**What to do:** Reproduce the material below verbatim, leaving out the pictures.

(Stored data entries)
******************************
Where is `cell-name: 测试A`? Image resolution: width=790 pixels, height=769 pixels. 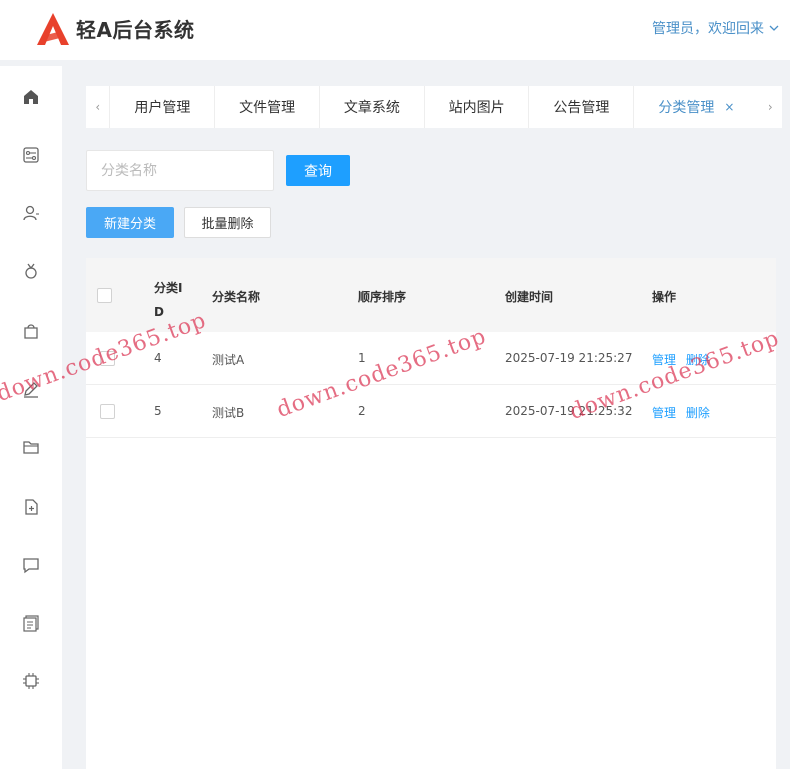
cell-name: 测试A is located at coordinates (228, 360).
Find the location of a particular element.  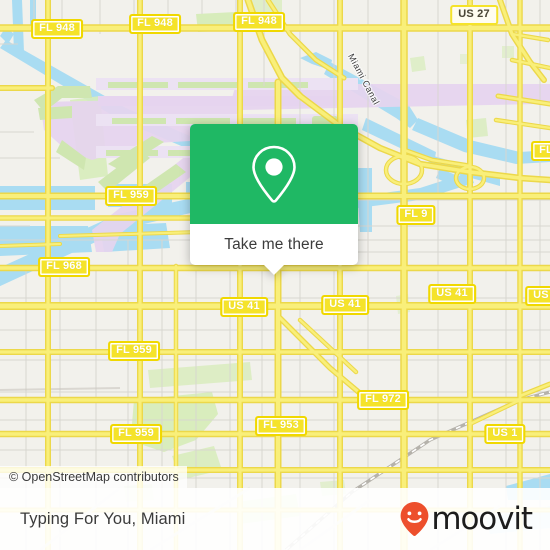

shield-fl948-c: FL 948 is located at coordinates (259, 22).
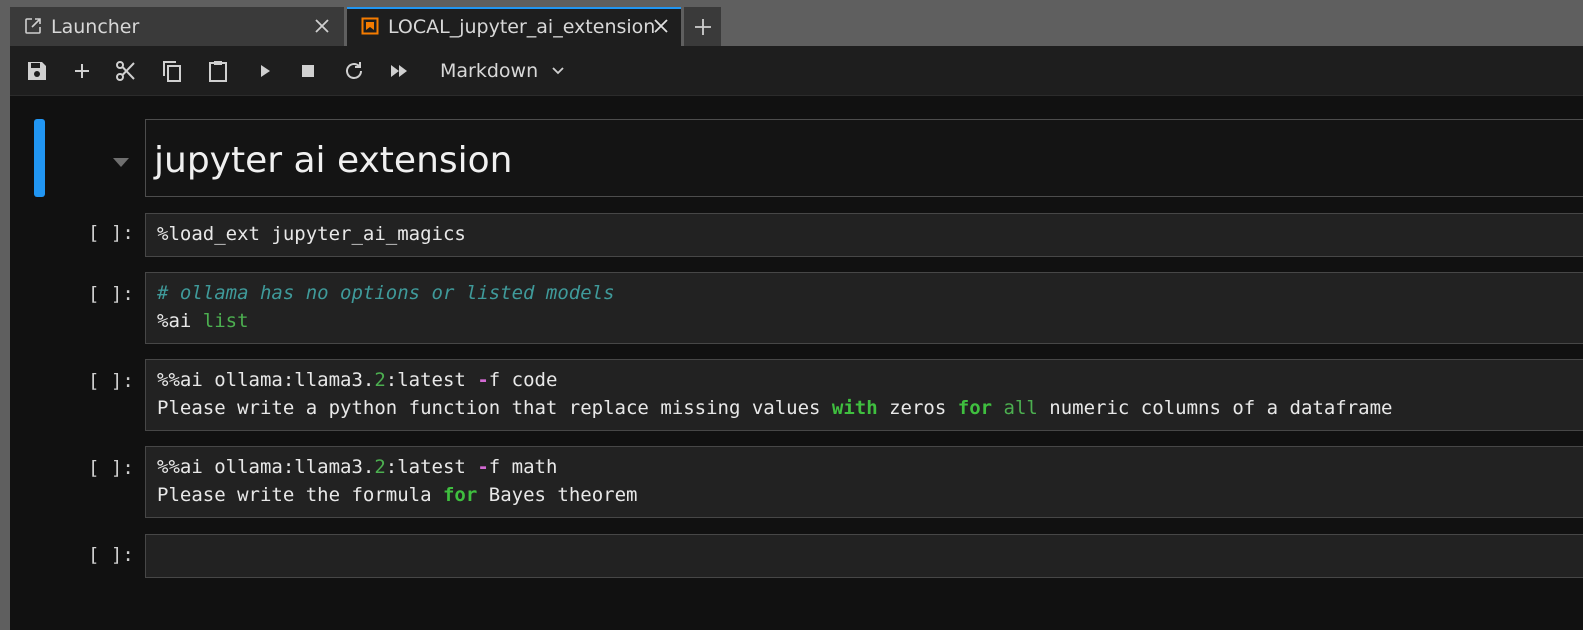 This screenshot has width=1583, height=630. What do you see at coordinates (308, 71) in the screenshot?
I see `stop-icon` at bounding box center [308, 71].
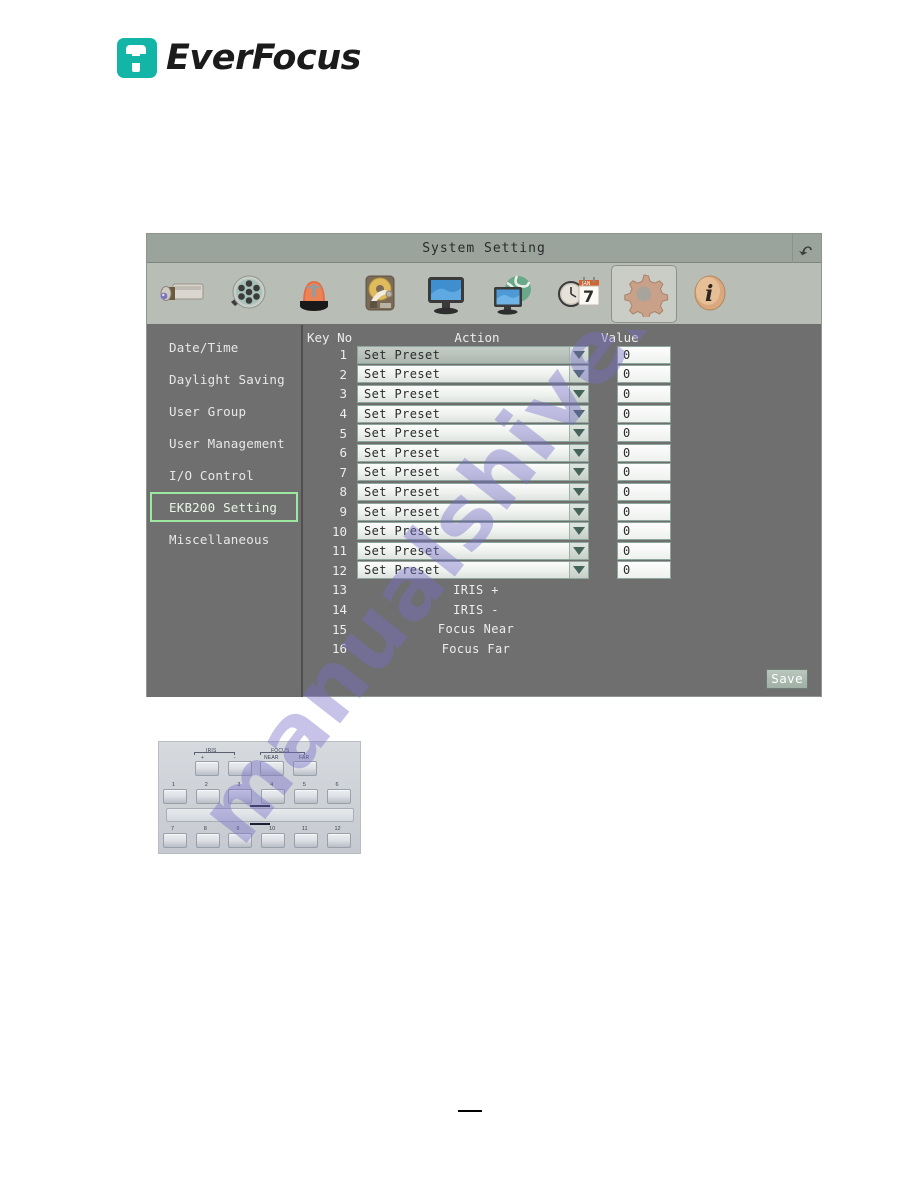 This screenshot has height=1188, width=918. Describe the element at coordinates (644, 414) in the screenshot. I see `value-input-4: 0` at that location.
******************************
**Task response:**
Where is `cell-name: 测试A`? Image resolution: width=790 pixels, height=769 pixels. 
cell-name: 测试A is located at coordinates (228, 360).
Find the location of a particular element.  

shield-fl948-c: FL 948 is located at coordinates (259, 22).
 This screenshot has width=1583, height=630. What do you see at coordinates (308, 71) in the screenshot?
I see `stop-icon` at bounding box center [308, 71].
 This screenshot has height=1188, width=918. Describe the element at coordinates (644, 414) in the screenshot. I see `value-input-4: 0` at that location.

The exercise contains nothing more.